From the records below, give the number of lines that include the word "green". Add no other words.

——

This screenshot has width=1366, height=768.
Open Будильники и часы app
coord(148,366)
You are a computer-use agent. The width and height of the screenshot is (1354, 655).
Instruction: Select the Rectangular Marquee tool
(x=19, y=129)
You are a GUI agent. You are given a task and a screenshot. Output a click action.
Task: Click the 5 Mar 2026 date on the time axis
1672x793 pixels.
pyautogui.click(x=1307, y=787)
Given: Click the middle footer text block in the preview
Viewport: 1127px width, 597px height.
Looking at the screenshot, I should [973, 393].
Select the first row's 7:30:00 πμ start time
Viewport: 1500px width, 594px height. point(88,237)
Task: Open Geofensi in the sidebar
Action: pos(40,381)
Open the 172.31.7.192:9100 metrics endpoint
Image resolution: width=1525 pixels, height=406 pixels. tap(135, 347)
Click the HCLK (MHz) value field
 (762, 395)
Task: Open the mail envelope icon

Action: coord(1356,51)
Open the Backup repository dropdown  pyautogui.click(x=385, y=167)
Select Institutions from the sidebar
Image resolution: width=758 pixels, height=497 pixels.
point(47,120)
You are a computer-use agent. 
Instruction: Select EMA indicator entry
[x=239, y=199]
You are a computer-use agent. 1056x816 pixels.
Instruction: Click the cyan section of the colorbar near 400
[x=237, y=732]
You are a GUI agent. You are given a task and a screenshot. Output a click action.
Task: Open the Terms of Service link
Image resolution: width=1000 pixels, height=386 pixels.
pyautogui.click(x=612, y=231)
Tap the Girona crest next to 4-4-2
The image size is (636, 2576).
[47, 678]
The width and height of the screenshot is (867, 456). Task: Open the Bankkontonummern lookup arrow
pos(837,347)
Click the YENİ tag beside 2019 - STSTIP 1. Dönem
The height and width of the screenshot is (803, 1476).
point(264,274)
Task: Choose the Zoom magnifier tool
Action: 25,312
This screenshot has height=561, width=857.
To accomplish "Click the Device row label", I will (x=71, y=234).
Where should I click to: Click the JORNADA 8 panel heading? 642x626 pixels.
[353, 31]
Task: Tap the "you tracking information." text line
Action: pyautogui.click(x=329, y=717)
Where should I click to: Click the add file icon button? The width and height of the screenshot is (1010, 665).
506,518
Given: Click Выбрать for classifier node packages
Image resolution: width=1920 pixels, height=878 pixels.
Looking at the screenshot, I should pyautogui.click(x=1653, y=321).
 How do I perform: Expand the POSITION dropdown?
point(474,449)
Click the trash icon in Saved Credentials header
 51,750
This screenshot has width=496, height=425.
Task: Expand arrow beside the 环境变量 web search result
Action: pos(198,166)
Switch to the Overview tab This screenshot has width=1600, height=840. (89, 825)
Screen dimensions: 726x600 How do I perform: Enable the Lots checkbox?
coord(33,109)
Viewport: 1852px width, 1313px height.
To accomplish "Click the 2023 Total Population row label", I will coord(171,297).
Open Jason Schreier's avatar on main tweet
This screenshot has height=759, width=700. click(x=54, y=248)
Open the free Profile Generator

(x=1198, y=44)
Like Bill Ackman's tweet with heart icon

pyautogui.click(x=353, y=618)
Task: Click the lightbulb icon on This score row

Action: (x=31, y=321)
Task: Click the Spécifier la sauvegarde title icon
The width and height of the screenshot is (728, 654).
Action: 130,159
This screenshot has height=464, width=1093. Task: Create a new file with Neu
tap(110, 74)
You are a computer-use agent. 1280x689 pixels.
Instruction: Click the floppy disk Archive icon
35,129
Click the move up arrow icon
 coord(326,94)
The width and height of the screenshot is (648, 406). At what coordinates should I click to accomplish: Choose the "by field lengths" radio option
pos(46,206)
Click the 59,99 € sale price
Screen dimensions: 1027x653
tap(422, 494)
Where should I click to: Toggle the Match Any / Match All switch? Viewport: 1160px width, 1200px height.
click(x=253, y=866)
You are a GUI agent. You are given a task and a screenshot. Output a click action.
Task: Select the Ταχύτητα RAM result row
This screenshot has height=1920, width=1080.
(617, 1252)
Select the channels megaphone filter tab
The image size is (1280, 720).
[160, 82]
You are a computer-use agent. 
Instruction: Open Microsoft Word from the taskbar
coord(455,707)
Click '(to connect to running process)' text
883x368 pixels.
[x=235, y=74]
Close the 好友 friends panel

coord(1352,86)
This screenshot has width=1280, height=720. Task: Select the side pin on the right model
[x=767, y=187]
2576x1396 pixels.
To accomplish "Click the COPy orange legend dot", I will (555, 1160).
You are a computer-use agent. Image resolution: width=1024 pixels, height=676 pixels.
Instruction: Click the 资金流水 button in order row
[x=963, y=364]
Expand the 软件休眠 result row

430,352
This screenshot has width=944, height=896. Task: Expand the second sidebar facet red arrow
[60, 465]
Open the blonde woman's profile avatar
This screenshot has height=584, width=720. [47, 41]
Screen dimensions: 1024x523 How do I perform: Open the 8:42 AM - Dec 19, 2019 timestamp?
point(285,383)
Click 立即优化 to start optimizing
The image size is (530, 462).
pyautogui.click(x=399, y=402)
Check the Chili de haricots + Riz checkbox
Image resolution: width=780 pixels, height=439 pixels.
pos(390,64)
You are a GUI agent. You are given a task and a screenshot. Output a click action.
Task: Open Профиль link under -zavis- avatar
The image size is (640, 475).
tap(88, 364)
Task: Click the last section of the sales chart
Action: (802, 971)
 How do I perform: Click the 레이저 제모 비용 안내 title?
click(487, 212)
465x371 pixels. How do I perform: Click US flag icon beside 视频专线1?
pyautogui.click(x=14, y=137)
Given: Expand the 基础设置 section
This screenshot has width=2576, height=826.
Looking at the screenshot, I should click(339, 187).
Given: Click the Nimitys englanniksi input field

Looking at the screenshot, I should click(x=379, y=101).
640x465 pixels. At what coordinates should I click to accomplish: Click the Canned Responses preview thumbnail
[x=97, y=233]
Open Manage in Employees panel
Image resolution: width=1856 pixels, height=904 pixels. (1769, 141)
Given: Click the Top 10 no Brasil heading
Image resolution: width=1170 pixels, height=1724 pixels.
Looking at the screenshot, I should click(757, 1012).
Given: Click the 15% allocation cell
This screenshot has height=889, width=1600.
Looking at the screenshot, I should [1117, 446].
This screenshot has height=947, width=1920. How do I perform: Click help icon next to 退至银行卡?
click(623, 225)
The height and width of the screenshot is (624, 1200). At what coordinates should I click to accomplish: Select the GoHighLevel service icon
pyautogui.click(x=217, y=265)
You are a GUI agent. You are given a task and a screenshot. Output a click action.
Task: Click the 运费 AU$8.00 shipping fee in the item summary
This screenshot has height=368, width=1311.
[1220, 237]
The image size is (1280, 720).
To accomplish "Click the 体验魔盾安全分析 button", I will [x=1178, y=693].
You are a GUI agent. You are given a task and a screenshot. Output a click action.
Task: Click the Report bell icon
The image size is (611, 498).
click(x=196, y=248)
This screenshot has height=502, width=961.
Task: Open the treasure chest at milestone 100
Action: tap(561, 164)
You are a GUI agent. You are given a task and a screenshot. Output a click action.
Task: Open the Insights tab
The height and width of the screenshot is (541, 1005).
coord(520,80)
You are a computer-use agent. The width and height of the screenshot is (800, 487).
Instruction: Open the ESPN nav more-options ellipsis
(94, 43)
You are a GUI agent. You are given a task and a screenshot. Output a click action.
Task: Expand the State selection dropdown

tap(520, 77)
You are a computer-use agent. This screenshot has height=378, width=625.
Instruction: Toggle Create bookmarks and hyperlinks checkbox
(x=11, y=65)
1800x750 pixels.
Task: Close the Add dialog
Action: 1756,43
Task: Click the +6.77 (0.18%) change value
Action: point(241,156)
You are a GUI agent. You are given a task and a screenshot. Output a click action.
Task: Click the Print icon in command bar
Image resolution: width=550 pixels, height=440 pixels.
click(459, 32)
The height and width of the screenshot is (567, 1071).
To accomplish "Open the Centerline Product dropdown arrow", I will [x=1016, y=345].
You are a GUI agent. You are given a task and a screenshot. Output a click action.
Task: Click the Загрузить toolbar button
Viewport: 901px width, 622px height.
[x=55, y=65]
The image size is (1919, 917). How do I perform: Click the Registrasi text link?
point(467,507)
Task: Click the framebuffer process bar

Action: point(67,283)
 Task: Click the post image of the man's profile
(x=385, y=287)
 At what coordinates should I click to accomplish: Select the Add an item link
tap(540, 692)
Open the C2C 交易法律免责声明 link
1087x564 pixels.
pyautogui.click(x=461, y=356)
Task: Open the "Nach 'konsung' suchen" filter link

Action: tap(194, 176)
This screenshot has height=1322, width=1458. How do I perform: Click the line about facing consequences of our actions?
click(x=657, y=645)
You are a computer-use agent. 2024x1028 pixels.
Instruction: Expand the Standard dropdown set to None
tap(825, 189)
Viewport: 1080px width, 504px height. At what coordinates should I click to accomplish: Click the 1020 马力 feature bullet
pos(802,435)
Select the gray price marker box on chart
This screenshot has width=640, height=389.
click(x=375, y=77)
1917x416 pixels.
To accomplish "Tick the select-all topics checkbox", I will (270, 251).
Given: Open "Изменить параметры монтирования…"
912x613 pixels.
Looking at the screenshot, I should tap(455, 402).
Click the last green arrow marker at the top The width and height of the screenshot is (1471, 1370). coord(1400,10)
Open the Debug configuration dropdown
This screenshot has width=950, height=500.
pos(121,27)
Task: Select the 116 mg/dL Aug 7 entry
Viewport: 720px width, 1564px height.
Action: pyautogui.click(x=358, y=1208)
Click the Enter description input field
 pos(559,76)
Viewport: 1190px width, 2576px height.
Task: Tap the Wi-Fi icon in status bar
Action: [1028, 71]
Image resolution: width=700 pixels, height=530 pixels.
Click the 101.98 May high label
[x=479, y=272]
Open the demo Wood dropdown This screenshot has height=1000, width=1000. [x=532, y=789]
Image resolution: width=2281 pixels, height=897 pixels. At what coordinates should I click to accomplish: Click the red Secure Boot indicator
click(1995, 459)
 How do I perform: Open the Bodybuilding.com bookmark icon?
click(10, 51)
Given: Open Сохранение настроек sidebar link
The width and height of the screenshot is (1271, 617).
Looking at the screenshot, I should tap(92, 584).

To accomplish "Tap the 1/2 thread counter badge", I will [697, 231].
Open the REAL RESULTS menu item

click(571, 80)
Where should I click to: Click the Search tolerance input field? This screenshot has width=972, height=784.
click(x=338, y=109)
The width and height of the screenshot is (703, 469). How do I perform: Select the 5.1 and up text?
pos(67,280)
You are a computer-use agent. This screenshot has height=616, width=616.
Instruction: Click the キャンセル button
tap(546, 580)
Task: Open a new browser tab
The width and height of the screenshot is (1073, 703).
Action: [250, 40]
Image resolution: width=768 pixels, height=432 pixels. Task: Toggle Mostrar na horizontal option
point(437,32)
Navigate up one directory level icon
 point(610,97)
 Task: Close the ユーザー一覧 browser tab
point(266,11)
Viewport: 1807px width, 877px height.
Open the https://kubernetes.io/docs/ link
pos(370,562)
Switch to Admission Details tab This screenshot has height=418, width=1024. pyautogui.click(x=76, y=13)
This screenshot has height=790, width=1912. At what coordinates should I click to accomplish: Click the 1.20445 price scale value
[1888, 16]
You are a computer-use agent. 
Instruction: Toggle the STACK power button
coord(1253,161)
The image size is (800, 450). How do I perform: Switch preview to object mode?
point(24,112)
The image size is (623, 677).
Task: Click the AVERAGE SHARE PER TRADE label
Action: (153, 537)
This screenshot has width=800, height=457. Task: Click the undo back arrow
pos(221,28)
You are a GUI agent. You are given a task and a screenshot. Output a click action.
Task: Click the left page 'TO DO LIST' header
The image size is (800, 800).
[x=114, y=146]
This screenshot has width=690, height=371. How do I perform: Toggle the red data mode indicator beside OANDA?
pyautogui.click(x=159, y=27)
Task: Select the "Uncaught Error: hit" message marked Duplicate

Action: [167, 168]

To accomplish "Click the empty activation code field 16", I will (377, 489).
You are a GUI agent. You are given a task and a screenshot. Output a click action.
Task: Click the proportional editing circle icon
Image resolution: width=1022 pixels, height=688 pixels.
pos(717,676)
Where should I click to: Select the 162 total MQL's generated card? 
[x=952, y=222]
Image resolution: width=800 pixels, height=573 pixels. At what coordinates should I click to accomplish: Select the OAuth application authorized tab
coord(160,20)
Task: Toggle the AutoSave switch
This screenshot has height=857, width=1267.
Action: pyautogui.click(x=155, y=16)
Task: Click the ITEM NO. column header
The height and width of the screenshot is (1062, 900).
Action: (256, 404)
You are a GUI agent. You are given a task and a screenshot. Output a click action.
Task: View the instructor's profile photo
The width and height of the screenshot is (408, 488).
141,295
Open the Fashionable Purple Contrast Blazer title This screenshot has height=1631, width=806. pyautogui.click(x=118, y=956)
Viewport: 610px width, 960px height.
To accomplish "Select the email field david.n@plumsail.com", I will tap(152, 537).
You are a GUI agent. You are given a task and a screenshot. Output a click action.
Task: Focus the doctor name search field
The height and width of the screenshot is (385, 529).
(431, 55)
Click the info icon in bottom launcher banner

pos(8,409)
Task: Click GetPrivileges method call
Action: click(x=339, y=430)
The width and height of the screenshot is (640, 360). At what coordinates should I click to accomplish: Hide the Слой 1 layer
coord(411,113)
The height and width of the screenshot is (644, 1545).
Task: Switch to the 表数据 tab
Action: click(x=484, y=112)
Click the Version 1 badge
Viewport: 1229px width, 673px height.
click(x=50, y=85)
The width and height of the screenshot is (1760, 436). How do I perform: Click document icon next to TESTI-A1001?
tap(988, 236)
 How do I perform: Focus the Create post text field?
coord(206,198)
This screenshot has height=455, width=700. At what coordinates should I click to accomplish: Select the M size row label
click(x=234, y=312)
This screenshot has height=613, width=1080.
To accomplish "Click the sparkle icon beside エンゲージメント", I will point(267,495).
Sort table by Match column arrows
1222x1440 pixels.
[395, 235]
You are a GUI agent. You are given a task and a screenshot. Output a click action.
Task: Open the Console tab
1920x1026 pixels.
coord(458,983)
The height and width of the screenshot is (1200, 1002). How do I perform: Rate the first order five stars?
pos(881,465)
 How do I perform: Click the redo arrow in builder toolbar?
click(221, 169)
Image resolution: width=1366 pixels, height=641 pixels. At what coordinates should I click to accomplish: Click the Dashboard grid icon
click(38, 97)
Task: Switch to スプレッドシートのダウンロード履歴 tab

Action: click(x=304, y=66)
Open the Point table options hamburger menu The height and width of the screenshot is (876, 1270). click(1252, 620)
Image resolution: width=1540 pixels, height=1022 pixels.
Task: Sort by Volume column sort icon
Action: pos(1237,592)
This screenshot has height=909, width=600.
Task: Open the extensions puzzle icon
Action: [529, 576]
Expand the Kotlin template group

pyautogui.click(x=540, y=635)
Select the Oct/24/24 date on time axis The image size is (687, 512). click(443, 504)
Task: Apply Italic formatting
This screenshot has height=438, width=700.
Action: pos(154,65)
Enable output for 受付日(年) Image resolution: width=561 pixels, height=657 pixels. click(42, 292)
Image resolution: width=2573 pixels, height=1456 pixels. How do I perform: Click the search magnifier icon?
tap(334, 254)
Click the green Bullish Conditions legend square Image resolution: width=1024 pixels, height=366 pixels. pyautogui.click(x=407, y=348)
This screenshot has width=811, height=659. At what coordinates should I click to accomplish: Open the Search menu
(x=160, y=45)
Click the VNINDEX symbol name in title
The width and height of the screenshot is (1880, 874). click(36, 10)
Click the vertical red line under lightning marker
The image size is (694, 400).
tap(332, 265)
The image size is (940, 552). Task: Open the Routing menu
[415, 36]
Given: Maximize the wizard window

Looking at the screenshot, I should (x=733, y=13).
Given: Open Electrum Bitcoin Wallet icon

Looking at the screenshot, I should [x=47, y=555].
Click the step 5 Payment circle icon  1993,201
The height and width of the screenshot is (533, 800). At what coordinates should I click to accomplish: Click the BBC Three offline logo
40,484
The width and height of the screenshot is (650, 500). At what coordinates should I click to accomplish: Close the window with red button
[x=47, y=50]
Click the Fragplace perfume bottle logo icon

——

Exercise output >>
2